A hidden key to the 21-year-old company’s success is its capital structure that I heard about when reporting a story in the past nine months for the Stanford Social Innovation Review, set to appear next spring.
“Capital structure is where a lot of very well-intentioned social enterprises struggle,” Steve Zuckerman said during an interview. Zuckerman is a finance executive who invested in First Light, which launched in 2002. In addition to advising Self-Help, he’s now working on a nonprofit called Stroke Onward, which helps people navigate the emotional journey after a stroke.
In a series of conversations with Zuckerman and Zimmerman, they outlined the specifics, which could be the blueprint for other social enterprises. The structure makes sense in a business that generates cash flow and eventually has access to inexpensive debt financing, which usually comes from banks (who make their decisions based on cash flow).
The top line: The structure provided investors with a preferred return of 8% per year on their invested capital. First Light’s founders also committed to share excess cash flow beyond the preferred return, with investors getting the majority share.
The Specifics of the Structure
In the early years of the business, the investment structure deferred payments of preferred returns, until cash flow from operations was available to pay investors. When cash flow became available, the accumulated deferred returns had repayment priority until repaid in full.

When First Light grew large and sufficiently healthy, the founders refinanced the company. The debt proceeds were used to fully pay back all investors their initial investment. They retained their same ownership interest in the lodge.

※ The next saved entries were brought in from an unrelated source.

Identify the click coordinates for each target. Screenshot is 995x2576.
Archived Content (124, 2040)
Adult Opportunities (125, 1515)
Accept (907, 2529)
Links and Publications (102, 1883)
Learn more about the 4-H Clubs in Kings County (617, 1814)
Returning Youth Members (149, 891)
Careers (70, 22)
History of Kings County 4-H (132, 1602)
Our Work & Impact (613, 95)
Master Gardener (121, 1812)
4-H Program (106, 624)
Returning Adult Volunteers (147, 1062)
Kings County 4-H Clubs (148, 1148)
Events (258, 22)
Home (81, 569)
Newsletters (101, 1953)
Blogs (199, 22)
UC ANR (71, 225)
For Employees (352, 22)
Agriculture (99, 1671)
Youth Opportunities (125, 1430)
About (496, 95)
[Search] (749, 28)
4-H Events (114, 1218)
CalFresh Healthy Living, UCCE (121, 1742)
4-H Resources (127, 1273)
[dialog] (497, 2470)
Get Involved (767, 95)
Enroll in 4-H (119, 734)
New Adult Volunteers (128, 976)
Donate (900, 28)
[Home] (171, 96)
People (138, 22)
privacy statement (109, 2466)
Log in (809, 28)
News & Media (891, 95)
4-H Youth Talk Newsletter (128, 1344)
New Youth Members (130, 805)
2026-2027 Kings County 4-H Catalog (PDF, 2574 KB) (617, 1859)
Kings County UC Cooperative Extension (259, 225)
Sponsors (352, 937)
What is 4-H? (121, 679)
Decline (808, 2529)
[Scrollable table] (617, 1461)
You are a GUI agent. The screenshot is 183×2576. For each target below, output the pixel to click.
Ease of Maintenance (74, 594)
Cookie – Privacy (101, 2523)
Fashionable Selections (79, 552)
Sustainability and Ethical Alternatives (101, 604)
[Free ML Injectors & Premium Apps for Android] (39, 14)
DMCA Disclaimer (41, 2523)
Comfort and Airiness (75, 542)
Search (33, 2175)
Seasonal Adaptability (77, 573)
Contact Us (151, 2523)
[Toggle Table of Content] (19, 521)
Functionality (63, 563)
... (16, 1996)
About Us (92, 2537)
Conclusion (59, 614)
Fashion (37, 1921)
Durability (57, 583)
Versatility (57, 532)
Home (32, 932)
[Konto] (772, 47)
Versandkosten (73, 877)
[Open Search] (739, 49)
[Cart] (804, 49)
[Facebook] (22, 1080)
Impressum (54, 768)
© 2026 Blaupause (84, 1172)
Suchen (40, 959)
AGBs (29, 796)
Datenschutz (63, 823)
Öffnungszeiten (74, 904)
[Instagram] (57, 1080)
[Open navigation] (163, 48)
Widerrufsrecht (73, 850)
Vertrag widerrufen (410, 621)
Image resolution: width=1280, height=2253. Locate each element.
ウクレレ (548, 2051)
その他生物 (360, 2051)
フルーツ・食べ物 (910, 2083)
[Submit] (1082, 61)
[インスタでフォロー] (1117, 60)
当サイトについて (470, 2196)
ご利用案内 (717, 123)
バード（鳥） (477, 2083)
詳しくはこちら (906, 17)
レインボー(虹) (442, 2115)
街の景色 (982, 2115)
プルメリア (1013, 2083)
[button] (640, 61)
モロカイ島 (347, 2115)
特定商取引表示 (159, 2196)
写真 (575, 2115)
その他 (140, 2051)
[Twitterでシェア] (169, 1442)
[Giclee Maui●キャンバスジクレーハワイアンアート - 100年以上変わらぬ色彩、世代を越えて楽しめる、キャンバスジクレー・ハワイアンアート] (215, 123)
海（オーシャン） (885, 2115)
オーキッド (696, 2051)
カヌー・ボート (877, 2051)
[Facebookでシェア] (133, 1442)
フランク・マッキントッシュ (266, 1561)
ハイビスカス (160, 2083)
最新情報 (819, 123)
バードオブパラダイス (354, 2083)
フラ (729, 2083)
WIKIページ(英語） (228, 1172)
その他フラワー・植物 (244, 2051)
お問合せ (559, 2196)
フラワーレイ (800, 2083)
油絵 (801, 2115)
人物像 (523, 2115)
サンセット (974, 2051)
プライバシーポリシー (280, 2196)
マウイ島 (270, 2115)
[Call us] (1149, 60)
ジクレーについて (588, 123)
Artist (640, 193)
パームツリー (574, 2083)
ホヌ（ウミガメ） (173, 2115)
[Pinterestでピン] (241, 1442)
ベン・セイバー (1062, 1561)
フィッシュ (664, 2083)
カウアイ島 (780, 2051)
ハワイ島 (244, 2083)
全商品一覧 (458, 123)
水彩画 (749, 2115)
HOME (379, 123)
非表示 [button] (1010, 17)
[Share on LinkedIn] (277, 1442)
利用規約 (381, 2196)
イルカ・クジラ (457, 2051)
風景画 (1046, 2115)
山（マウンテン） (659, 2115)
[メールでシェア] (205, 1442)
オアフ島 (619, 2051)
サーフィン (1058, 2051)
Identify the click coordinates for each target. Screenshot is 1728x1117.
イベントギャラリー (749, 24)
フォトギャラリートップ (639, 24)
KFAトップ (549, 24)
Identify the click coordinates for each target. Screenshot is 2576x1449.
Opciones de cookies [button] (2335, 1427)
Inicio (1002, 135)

With their investment capital out, the investors no longer received a preferred return, but they continued to receive the same share of free cash flows as always. And the founders, rather than paying 8% to investors on that money, are now paying a lower interest rate to the bank, which serves the organization well.
In the few cases where an investor wanted to cash out completely, the founders offered to sell that stream of returns to other investors.
This structure meant investors could redeploy their investment capital while retaining their ownership in the lodge, and it has allowed the lodge to operate with the same stable ownership and continue its social mission for 20+ years now.
Over the past 20 years, most of the investors have earned between two and three times their initial investment, according to Zimmerman. In essence, Zuckerman said, the capital structure replaced the upside potential investors might usually seek with a fast exit with the return of capital, plus slow and steady returns in the long-term. The continued ownership in the lodge means there is still an upside potential, but there’s no time pressure to deliver it.
“It hasn’t been an Amazon. It’s been a good solid return over a long period of time,” Zuckerman said.